**Assignment:**
From the listing below, reproduce word for word the part that opens with the line containing "You are a computer-use agent." and closes with the line containing "Instruction: Click the 2019 x-axis label"; reproduce nothing else.

**Extracted records:**
####
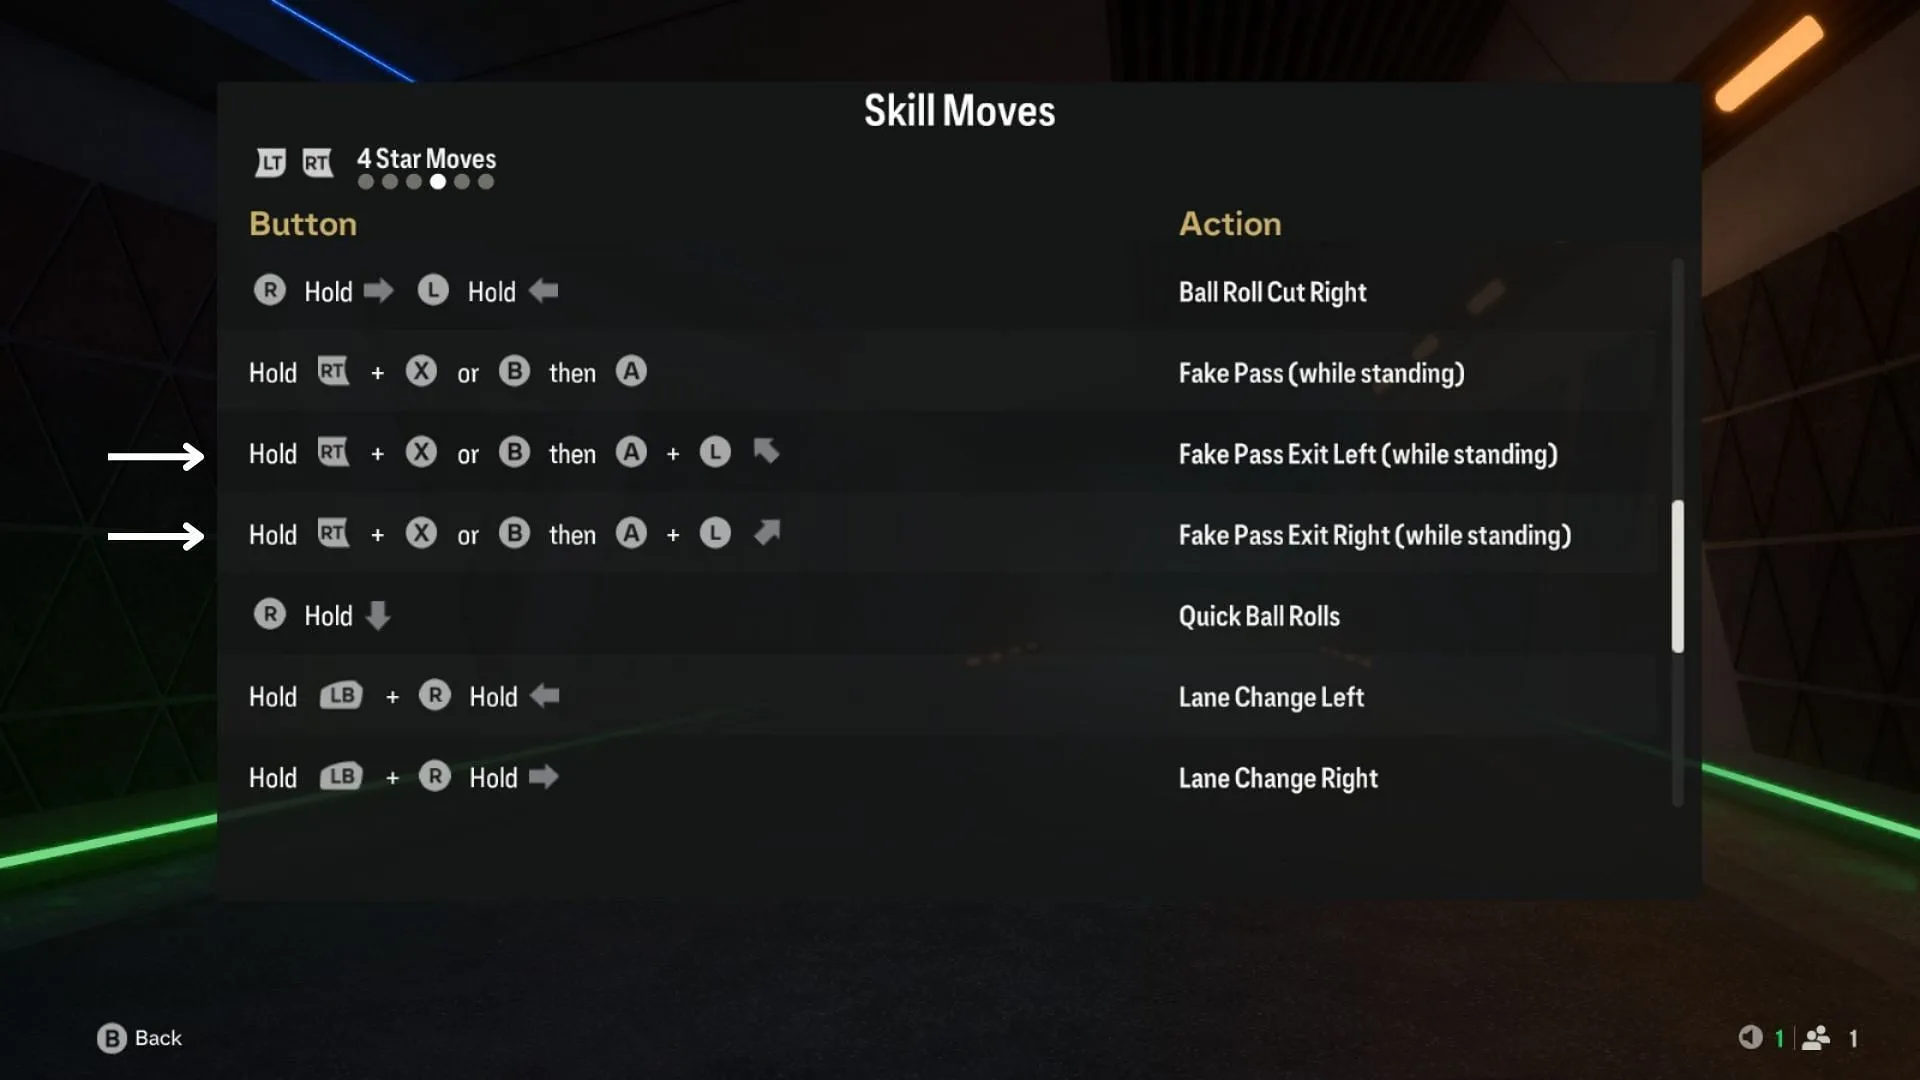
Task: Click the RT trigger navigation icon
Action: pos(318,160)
####
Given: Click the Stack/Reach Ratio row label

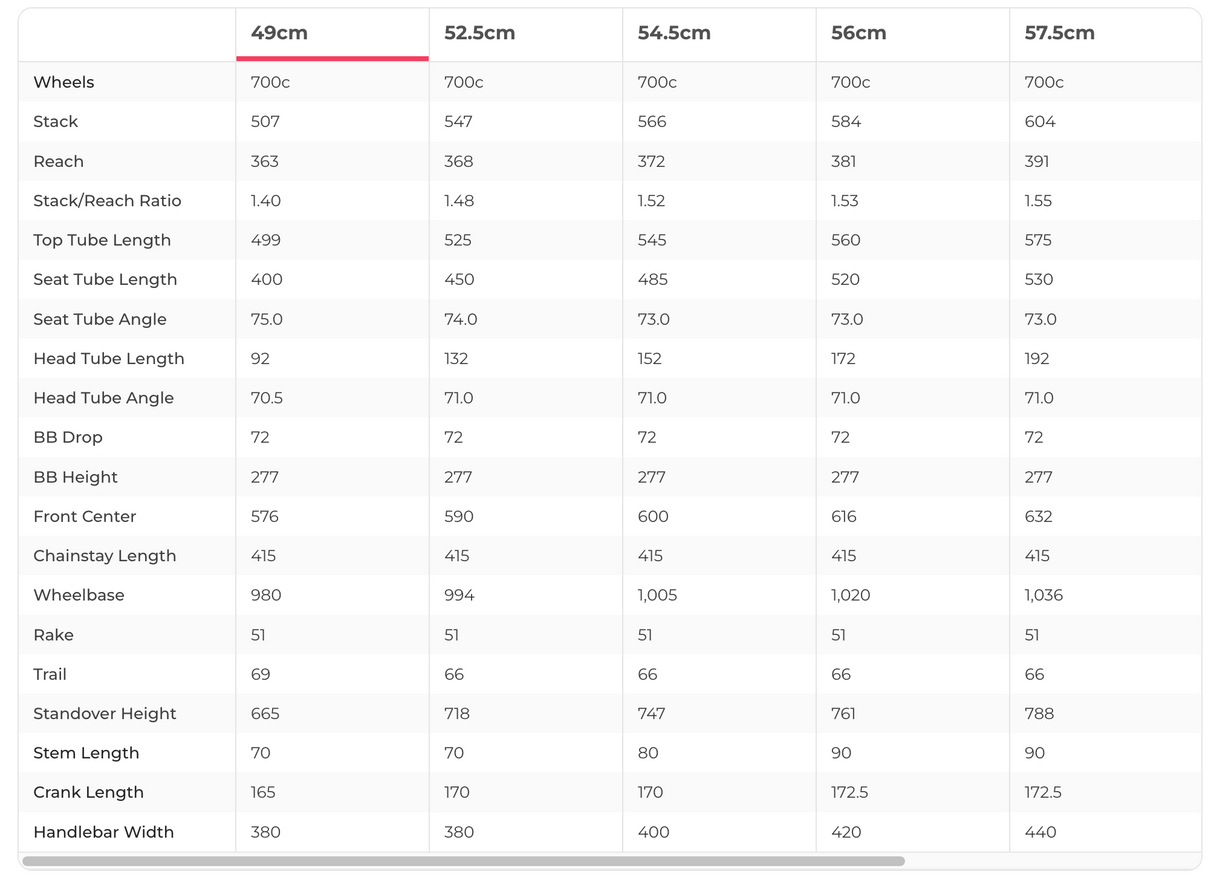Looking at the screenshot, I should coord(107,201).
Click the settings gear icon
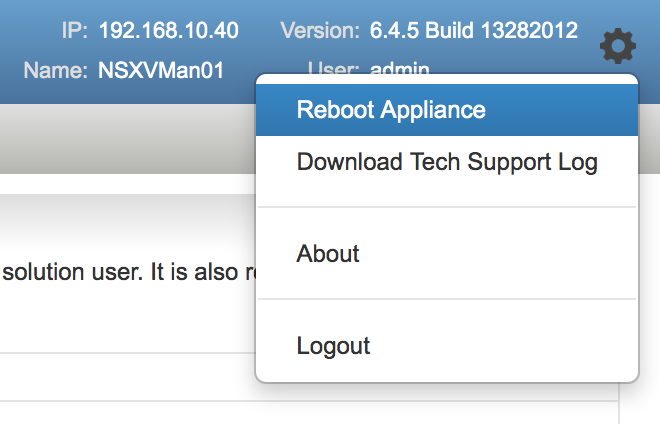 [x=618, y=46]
####
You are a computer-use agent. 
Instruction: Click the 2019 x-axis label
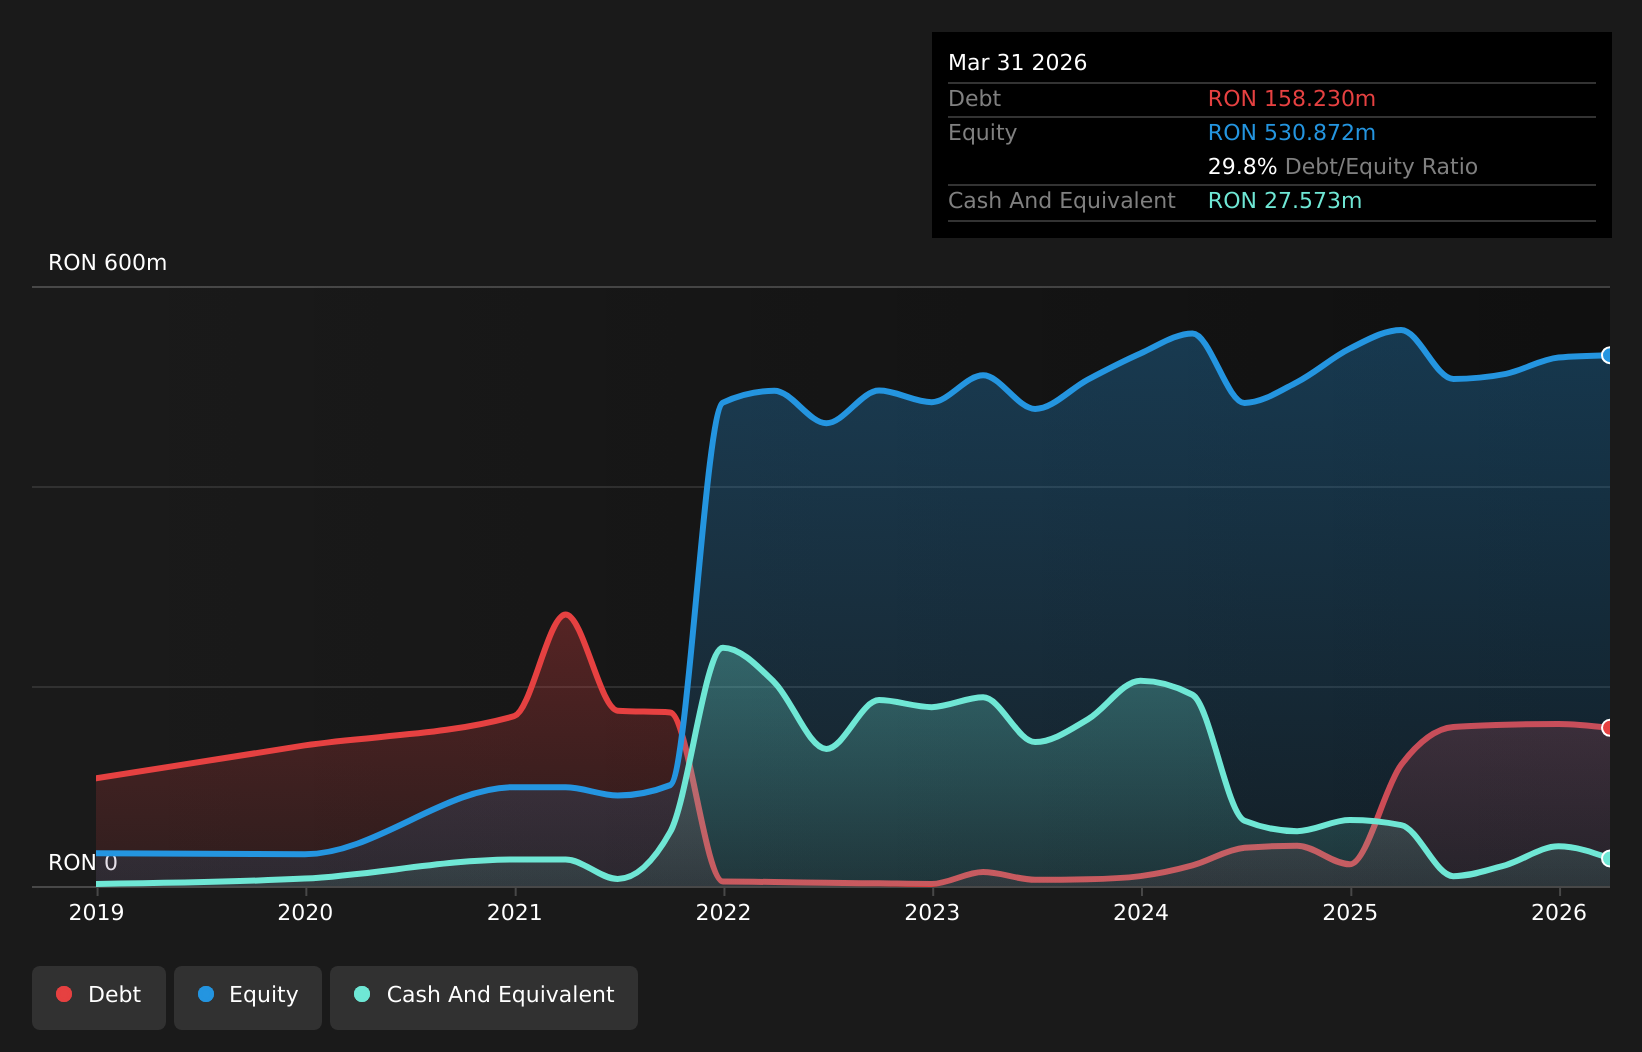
####
**Task output:**
You are a computer-use agent. 
Instruction: Click the 2019 x-axis label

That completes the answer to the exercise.